*WORK REQUIRED*. Copy out the full passage on process signals below, word for word and with its layout unchanged.

Another common application of process signals is to handle program errors. For example, a process can be designed to catch the SIGSEGV signal, which indicates a segmentation fault. When a process receives this signal, it can trap that signal and then take action to log the error, dump core for debugging purposes, or clean up any resources that were being used before shutting down gracefully.

Process signals can also be used to implement graceful shutdowns. For example, when a system is shutting down, a signal can be sent to all processes to give them a chance to save their state and clean up any resources they were using, via “trapping” signals.

Trapping

Many of the signals can be “trapped” by the processes that receive them: this is essentially the same idea as catching and handling an error in a programming language.

If the receiving process has a handler function for the signal that’s being sent, then that handler function is run. That’s how programs re-read their configuration without restarting, and finish their database writes and close their file handles after receiving the shutdown signal.

The kill command

However, it’s not just processes that communicate via signals: the frighteningly named (and, technically speaking, incorrectly named) kill is a program that allows users to send signals to processes, too.

*GIVEN INFORMATION*.
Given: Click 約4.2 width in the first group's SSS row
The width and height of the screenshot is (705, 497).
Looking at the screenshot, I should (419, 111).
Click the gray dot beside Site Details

*TASK RESPONSE*.
Another common application of process signals is to handle program errors. For example, a process can be designed to catch the SIGSEGV signal, which indicates a segmentation fault. When a process receives this signal, it can trap that signal and then take action to log the error, dump core for debugging purposes, or clean up any resources that were being used before shutting down gracefully.

Process signals can also be used to implement graceful shutdowns. For example, when a system is shutting down, a signal can be sent to all processes to give them a chance to save their state and clean up any resources they were using, via “trapping” signals.

Trapping

Many of the signals can be “trapped” by the processes that receive them: this is essentially the same idea as catching and handling an error in a programming language.

If the receiving process has a handler function for the signal that’s being sent, then that handler function is run. That’s how programs re-read their configuration without restarting, and finish their database writes and close their file handles after receiving the shutdown signal.

The kill command

However, it’s not just processes that communicate via signals: the frighteningly named (and, technically speaking, incorrectly named) kill is a program that allows users to send signals to processes, too.